Lexical filters you can use in ClickHouse

  • Full-text-ish token filters: use ngrambf_v1 or tokenbf_v1 indexes (n-gram bloom filters) for high-selectivity filters.
  • Simple predicates: category_id = X, availability = 1
  • Fuzzy string matching: use trigram or edit-distance functions where available, but prefer n-gram indexes for scale.

Hybrid query pattern (example)

Two-step query: filter by tokens → ANN search on the reduced set → final rerank combining lexical score and cosine similarity.

-- 1) Lexical filter to narrow to candidates (fast)
  SELECT product_id
  FROM product_embeddings
  WHERE category_id = 42
    AND (title ILIKE '%waterproof%' OR description ILIKE '%water-proof%')
  LIMIT 2000
  
  -- 2) ANN / distance computation on candidates
  SELECT p.product_id, p.title,
         1 - cosineDistance(p.embedding, query_emb) AS vec_sim,
         levenshteinUTF8(lower(p.title), lower(:q)) AS edit_dist
  FROM product_embeddings p
  WHERE p.product_id IN (/*list of IDs from step 1*/)
  ORDER BY (0.7 * vec_sim + 0.3 * (1.0 - edit_dist / 20.0)) DESC
  LIMIT 10;

Explanation:

  • Step 1 returns about 500–5,000 candidates — cheap and highly selective.
  • Step 2 computes vector similarity only for those candidates, then combines semantic score and normalized lexical score for final rank.
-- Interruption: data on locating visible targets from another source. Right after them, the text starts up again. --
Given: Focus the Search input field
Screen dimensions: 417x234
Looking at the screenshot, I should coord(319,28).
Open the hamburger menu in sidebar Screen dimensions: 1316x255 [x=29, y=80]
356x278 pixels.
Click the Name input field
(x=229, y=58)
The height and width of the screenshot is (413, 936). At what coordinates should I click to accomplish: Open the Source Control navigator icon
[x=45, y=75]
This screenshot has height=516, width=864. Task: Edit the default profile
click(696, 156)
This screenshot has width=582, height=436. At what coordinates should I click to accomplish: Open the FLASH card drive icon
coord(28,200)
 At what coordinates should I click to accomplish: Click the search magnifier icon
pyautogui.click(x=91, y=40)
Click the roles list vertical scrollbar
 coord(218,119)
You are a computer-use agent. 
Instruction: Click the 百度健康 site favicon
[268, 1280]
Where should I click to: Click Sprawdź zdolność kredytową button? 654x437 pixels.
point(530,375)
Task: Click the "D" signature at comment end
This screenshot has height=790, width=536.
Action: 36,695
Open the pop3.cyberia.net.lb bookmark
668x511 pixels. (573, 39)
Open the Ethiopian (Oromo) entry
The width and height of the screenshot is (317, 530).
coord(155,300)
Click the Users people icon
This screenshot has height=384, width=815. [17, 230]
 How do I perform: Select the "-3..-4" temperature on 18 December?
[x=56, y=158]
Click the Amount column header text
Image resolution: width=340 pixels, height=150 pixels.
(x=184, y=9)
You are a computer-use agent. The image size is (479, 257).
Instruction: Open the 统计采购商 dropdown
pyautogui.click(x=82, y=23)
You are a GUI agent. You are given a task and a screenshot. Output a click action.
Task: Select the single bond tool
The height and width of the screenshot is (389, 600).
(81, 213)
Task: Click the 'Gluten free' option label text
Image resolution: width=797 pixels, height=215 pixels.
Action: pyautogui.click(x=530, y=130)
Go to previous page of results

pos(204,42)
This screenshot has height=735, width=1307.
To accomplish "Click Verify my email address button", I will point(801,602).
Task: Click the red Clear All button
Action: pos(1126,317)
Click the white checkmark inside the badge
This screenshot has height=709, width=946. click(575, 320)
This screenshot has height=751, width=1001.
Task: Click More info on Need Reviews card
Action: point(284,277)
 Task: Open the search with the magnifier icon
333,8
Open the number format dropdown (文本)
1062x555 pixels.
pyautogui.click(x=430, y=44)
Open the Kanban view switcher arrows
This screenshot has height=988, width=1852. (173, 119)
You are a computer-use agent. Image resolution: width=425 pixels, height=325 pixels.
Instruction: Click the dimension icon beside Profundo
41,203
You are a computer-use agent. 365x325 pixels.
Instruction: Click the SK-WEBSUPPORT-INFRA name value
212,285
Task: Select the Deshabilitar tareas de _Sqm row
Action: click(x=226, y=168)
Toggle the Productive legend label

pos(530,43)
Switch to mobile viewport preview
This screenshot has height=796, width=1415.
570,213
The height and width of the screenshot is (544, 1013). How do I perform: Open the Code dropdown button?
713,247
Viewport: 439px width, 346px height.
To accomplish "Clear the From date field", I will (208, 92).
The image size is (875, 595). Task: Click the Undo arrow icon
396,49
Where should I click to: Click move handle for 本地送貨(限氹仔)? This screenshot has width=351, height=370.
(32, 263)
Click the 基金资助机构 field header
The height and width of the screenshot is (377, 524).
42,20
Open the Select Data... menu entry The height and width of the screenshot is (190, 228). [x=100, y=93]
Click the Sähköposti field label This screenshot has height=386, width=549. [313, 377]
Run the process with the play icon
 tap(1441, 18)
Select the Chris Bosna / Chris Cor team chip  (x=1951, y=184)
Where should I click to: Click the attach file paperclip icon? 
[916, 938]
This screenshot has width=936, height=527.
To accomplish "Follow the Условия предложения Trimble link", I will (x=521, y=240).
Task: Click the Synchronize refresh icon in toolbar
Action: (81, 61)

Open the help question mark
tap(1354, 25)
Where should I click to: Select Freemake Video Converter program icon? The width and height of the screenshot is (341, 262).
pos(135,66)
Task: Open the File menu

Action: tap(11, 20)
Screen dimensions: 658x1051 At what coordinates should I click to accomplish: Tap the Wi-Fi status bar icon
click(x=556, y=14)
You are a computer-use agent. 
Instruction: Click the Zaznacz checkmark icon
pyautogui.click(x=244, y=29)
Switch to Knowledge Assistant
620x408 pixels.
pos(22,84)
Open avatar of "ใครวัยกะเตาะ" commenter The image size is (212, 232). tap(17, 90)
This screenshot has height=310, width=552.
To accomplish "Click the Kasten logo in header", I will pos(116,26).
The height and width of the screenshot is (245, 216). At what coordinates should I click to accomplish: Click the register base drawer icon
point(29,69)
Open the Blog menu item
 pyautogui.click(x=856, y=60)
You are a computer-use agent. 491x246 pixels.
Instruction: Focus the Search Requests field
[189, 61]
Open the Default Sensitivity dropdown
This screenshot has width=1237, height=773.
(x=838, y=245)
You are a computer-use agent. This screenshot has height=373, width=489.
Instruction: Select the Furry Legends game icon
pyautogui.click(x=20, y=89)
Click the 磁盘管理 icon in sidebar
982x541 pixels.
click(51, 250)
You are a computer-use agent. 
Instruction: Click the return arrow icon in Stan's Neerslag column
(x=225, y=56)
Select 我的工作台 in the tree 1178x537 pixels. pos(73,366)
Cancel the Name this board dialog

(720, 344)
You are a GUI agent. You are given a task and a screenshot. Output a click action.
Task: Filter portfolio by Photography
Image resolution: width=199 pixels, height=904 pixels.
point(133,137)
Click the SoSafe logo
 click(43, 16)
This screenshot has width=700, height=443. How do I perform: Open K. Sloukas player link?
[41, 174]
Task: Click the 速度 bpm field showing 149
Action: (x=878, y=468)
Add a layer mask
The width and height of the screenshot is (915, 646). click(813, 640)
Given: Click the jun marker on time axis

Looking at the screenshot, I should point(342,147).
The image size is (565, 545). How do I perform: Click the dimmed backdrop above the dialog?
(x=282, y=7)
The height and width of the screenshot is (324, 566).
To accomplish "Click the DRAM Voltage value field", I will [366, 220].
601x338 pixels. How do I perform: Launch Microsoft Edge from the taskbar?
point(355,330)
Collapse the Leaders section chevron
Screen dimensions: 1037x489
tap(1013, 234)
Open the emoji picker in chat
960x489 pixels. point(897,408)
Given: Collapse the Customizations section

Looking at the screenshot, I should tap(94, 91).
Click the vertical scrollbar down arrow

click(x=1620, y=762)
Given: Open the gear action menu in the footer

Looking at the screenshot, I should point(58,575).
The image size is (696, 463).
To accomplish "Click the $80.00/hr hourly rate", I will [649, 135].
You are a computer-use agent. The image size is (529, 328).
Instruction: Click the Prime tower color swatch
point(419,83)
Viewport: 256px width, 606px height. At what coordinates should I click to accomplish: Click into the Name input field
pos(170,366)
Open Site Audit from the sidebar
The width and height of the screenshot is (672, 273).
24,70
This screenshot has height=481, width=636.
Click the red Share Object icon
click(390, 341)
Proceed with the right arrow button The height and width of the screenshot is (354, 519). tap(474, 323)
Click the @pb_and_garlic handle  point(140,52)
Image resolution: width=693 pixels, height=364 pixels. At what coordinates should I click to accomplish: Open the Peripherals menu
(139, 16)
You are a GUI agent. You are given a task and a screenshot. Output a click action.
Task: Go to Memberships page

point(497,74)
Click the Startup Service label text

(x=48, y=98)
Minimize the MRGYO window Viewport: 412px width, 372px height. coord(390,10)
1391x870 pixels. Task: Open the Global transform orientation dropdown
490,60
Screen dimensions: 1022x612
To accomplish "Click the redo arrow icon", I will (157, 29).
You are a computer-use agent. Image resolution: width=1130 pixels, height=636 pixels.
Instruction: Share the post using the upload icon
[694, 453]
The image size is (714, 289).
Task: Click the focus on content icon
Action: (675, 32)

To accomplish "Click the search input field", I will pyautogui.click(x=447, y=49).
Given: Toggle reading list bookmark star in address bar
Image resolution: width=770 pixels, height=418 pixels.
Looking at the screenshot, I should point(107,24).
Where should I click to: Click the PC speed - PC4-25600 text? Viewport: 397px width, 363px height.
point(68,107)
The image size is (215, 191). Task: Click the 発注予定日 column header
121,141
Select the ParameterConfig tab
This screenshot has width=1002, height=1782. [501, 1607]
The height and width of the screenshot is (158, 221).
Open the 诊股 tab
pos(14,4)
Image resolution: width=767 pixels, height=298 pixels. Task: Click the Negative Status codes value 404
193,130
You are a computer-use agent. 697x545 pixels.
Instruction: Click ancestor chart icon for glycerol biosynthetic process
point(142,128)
Tuning: recall, latency, and cost trade-offs

Measure these metrics:

  • Recall@k vs a golden dataset
  • Latency P50 / P95 for queries under expected concurrency
  • Throughput (QPS) and resource usage (CPU, memory, IO)

Recommended tuning loop:

  1. Start with a small sample index and realistic query set.
  2. Set ANN parameters for high recall (M higher, efSearch higher), measure latency.
  3. Adjust hybrid filter selectivity to reduce candidate set until latency targets met.
  4. Consider quantization only if memory is the bottleneck and recall tests pass.

Operational guidance

Sharding and replication

  • Shard by product_id ranges or a hash of product_id to spread index memory across nodes.
  • Replicate for HA and for read-scaling. ANN indexes may be local to nodes — account for index rebuilds during node replacement.

Index rebuilds and incremental updates

ANN indexes can be expensive to rebuild. Best practices:

  • Buffer writes and run periodic batch rebuilds (nightly) for large corpora.
  • For near-real-time needs, maintain a small ‘recent’ index and periodically merge into the main index.
  • Automate health checks: track index sizes, efSearch defaults, and any recovery operations.

Monitoring and alerts

  • Track query latency by type (hybrid vs pure lexical vs pure vector).
  • Monitor memory used by ANN structures per node (graph/node counts, PQ memory).
  • Alert on dropped recall or sudden latency spikes after model rollout.

Benchmarks and cost modeling (how to estimate)

Run microbenchmarks on sample shards:

  • Latency per query as efSearch varies (plot P50 / P95)
  • Memory per vector for HNSW (roughly M * vector_count * bytes_per_entry)
  • IO pattern for cold vs warm caches (NVMe hot cache is far faster than network storage)

Cost modeling tips:

  • Compute RAM needed for your ANN config and multiply by node count + headroom.
  • Estimate cost savings vs running a separate vector DB: fewer egresses, single backup, single ops team.
  • Model rebuild windows: how often will you reindex and what is the CPU impact?

Real-world case study (pattern)

Company: a SaaS vendor with 200M product rows and multi-tenant traffic. Goals: reduce search latency to <200ms p95 and increase conversion by surfacing correct results despite typos.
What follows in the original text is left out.